§ Task brief
Down to the last line below, write out every line exactly, starting with the one that contains "1456x819 pixels." and leaving out the pictures.

§ Excerpted data
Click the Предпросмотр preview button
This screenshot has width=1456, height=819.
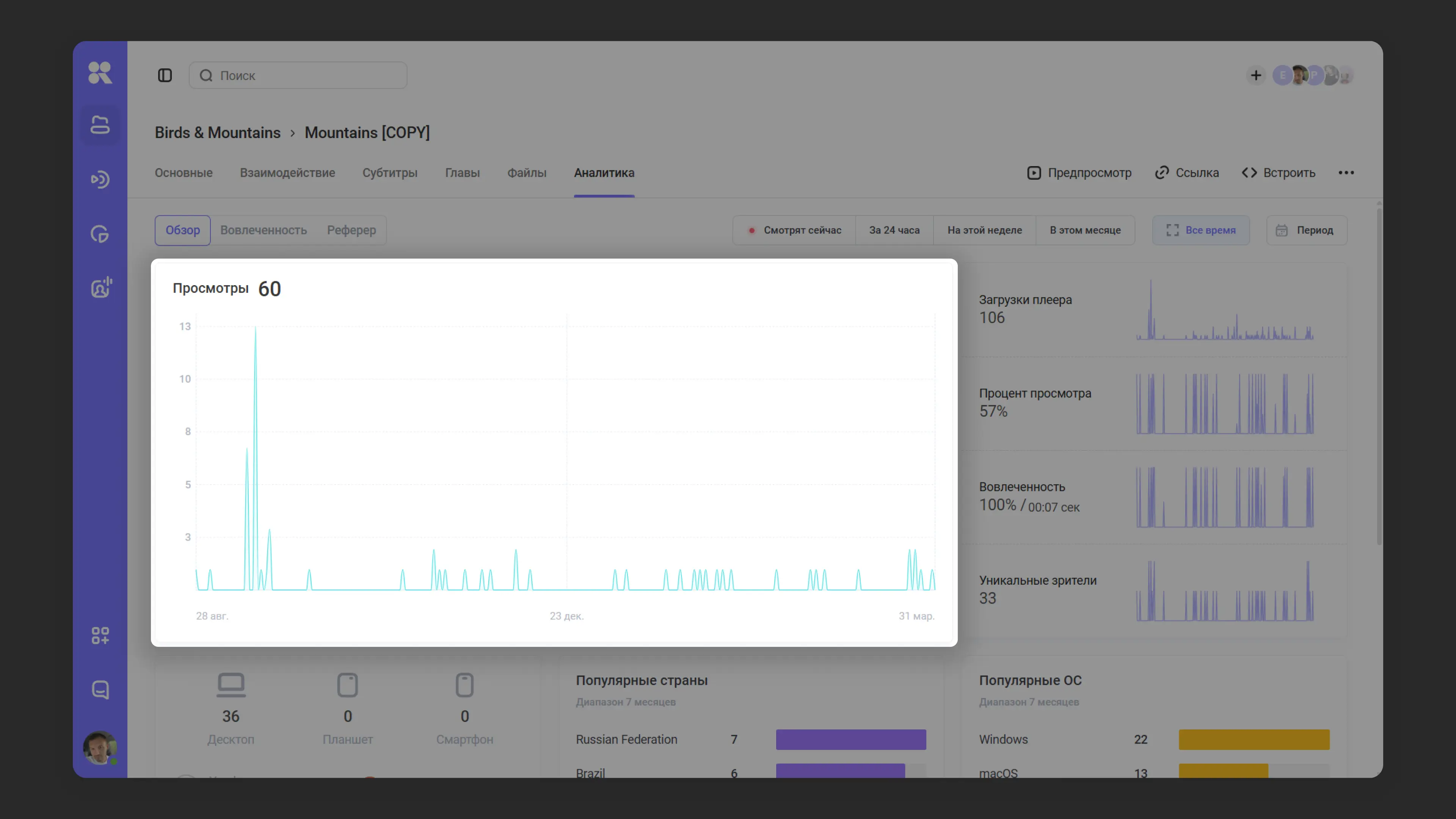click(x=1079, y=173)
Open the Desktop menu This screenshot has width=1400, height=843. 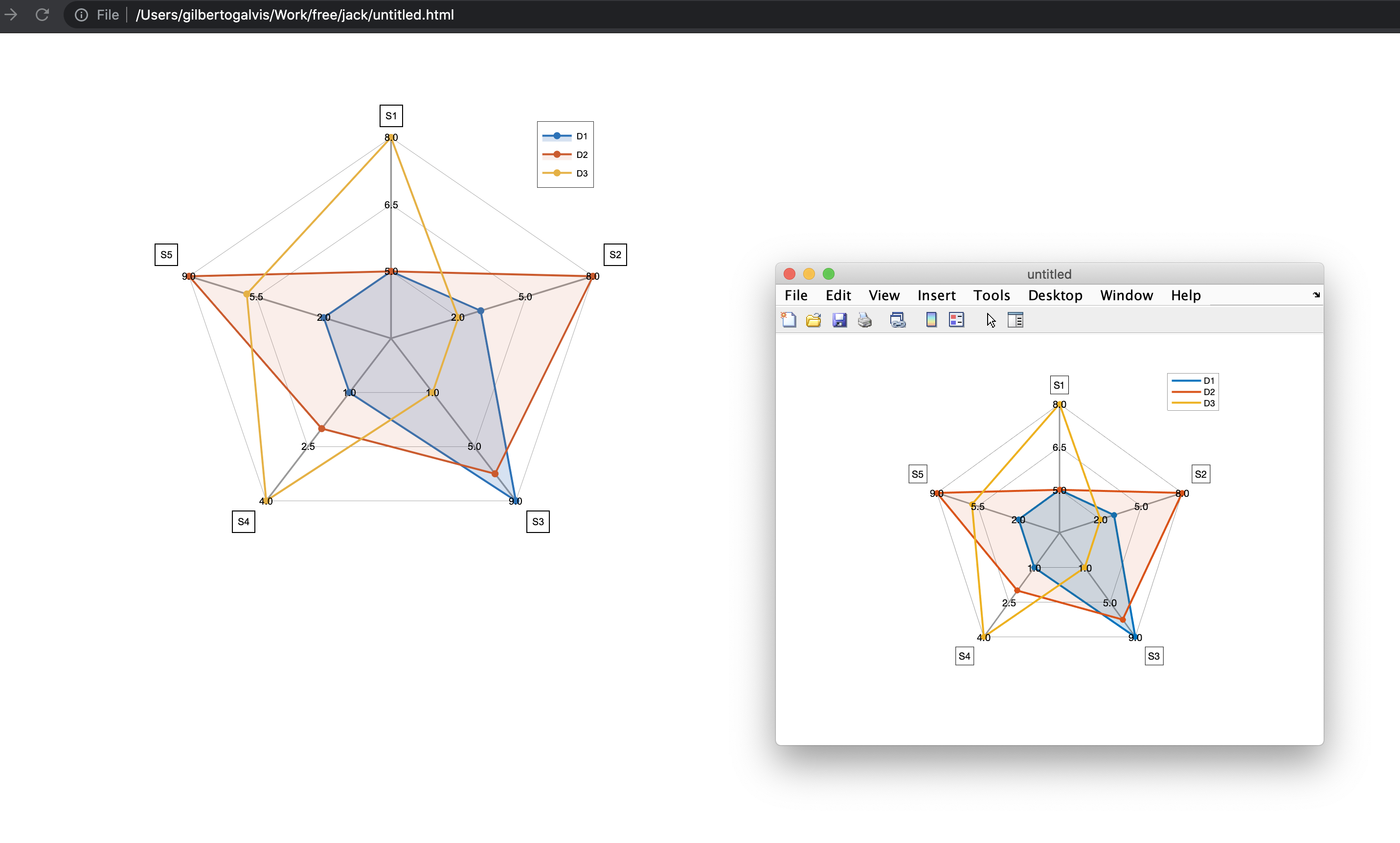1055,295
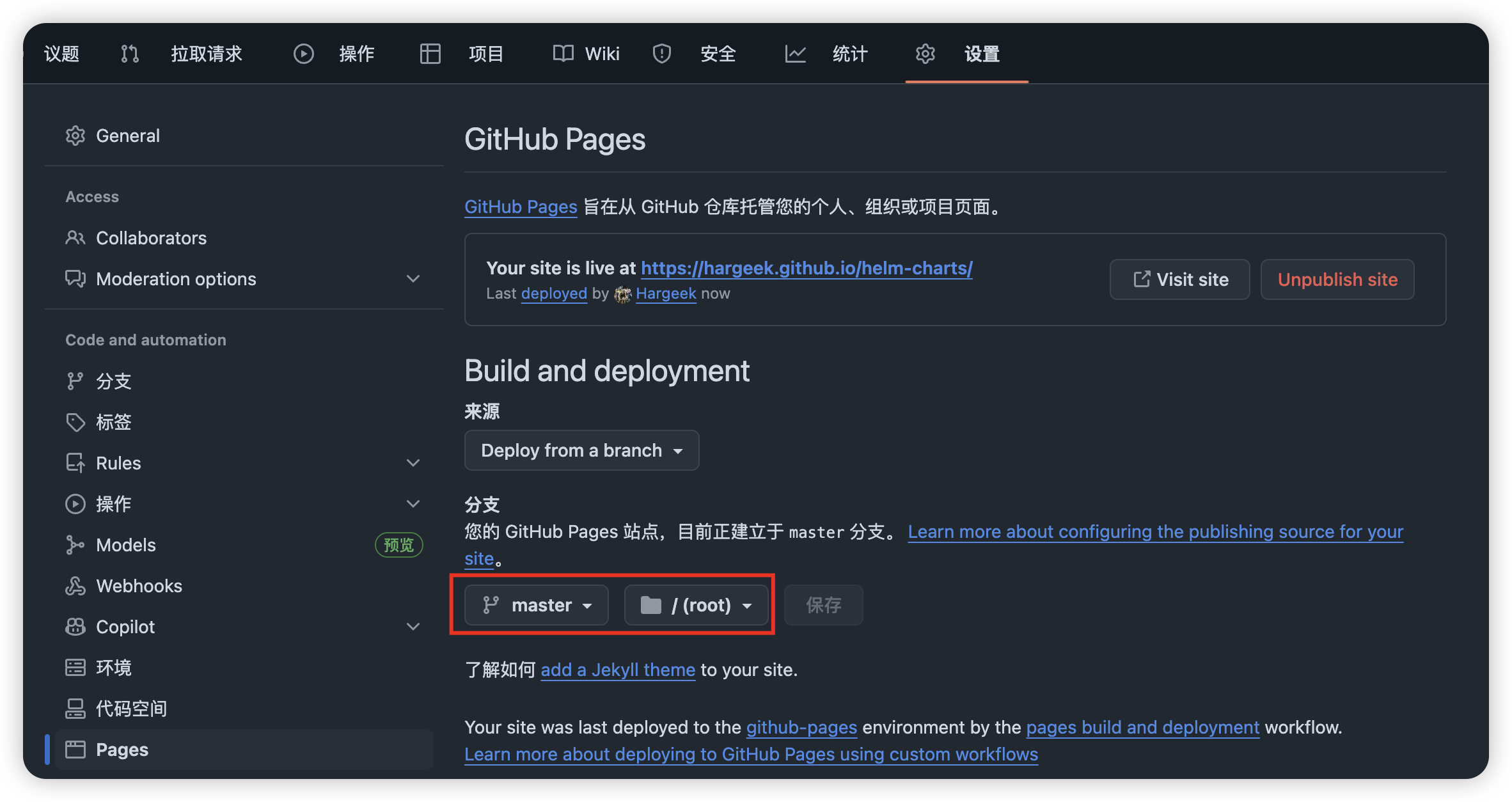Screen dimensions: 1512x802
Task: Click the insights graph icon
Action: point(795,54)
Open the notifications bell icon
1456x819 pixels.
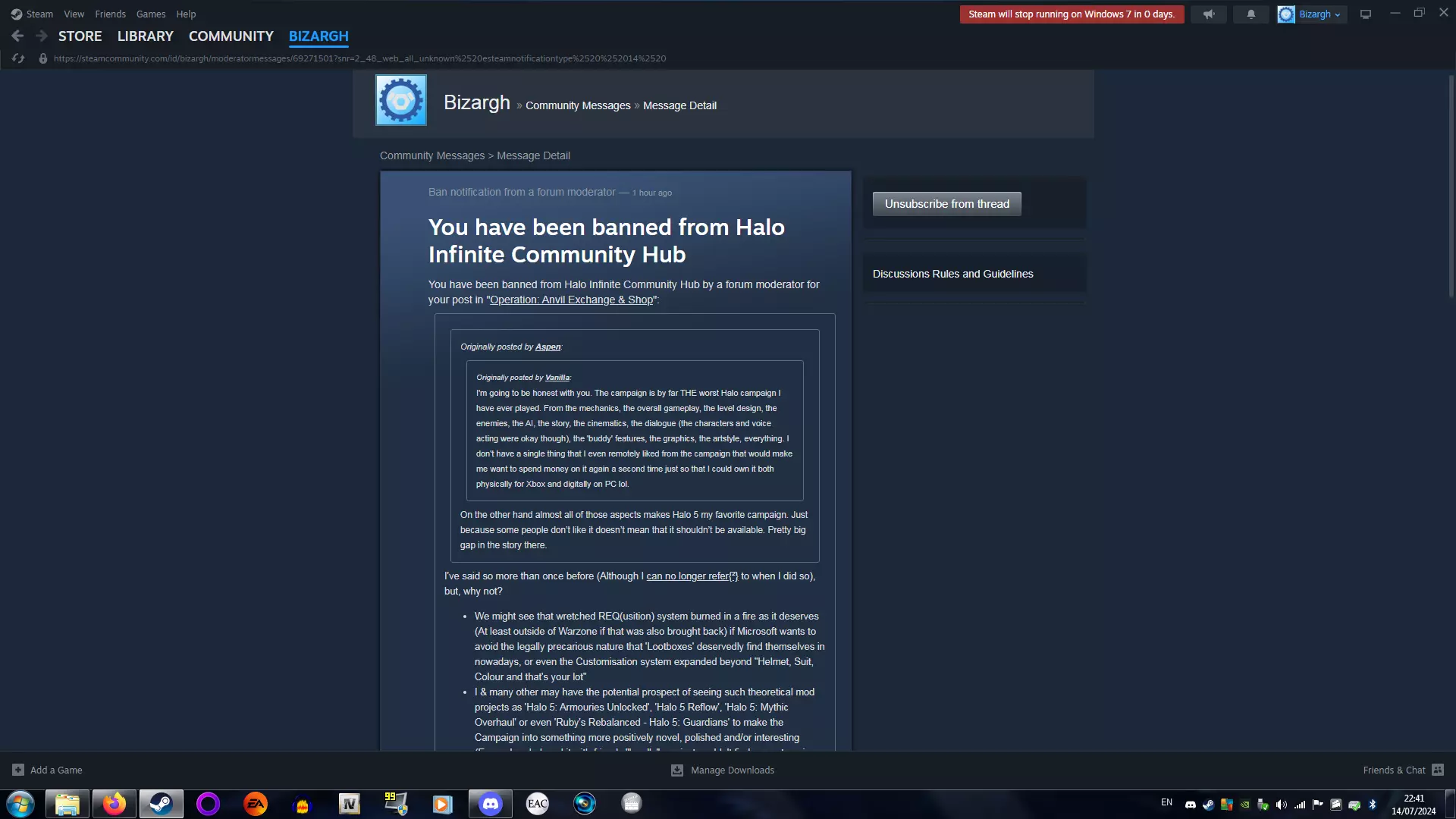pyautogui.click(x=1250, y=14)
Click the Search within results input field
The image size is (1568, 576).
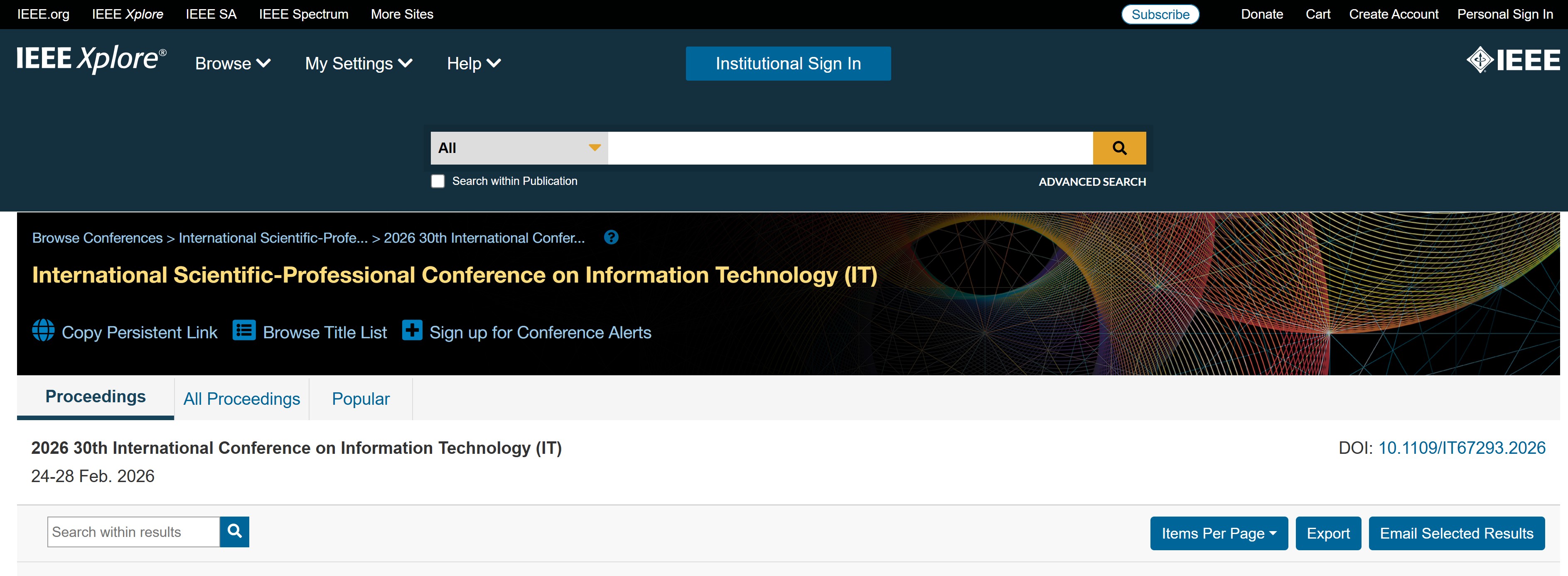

§ Problem solution
1456x819 pixels.
pyautogui.click(x=1250, y=14)
Click the Search within results input field
The image size is (1568, 576).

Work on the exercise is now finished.